Rewriting Commit History ~ or ~ How to Cleanup Your Git Past 👀

·

4 min read

Git seems like a terrifying void when you're first introduced to it ⚫️. How does everything I've saved end up in this seemingly endless space, where I can see all the changes from wherever I choose to log on!? And it doesn't end there! I can actually 'rewind' my steps and go to an earlier save too! (Geez, wish I'd had that option when I lost that one 3000 word essay to a faulty uni computer and a cloud account which had run out of space ☁️). It's truly a magical (but as I said, terrifying) void.

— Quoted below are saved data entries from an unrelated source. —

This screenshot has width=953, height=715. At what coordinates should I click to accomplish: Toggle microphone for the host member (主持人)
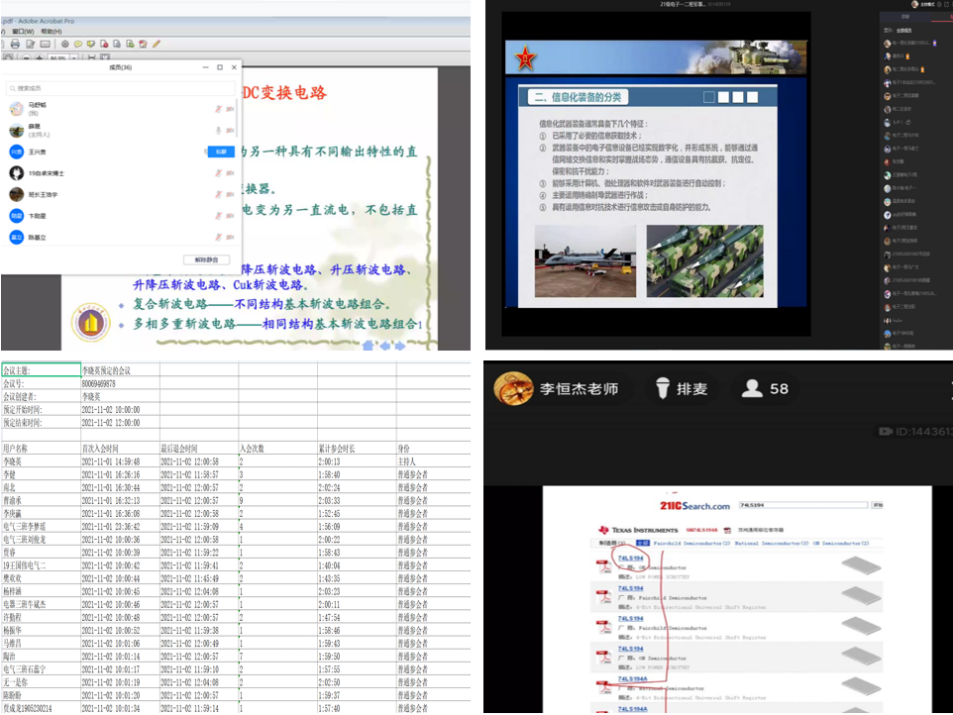[217, 130]
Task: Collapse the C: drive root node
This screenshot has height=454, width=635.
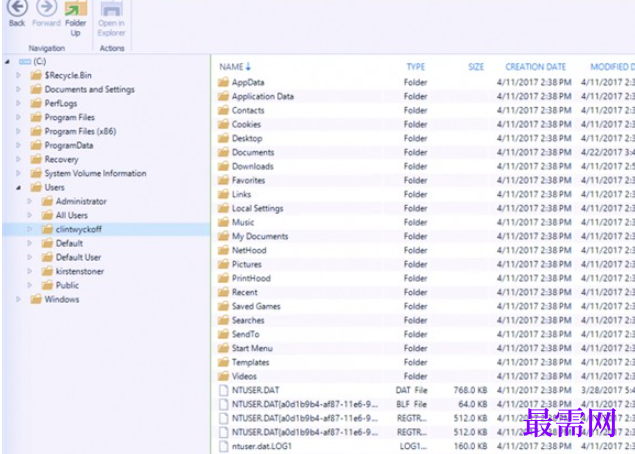Action: (x=7, y=62)
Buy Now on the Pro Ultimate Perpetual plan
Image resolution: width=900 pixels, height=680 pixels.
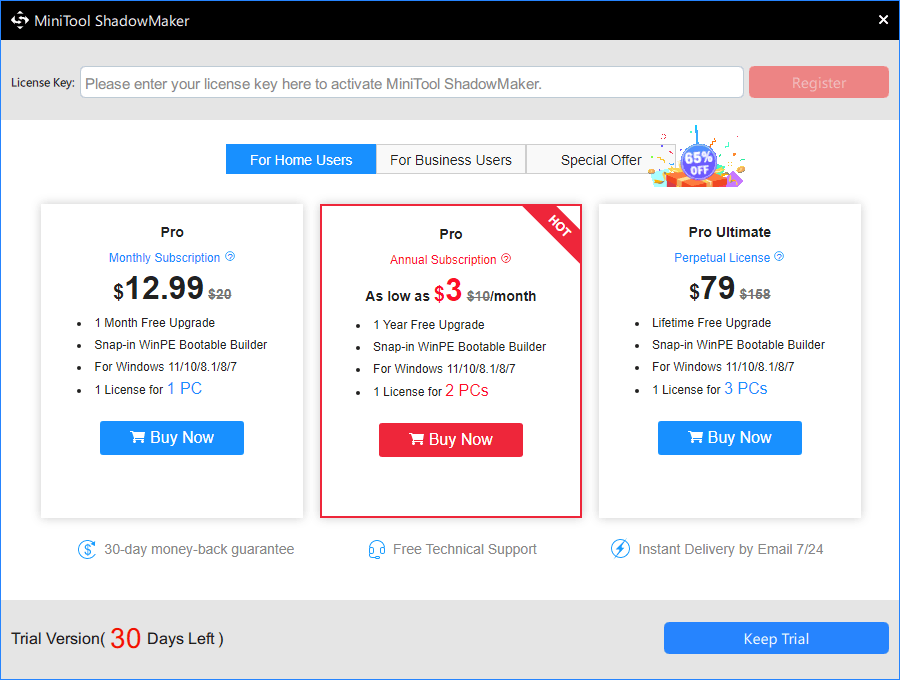coord(729,437)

The latest trick I've learnt is to 'rewrite commit history'. So say you're working on a new feature on a program, you start by doing it one way, and commit that (as 001). Then you add some extra functionality (002), then you add another 5 functionality options, go through a moment at 2am where you clear everything and start over, backtrack a bit, and start again (003 - 015). Your commit history is now looking like a winding adventure with quite a few dead-ends. You go to bed, wake up in the morning and realise you've made a terrible mistake. How to both rewind to the last good save (let's say 002), and make all the bad choices ✨magically✨ disappear?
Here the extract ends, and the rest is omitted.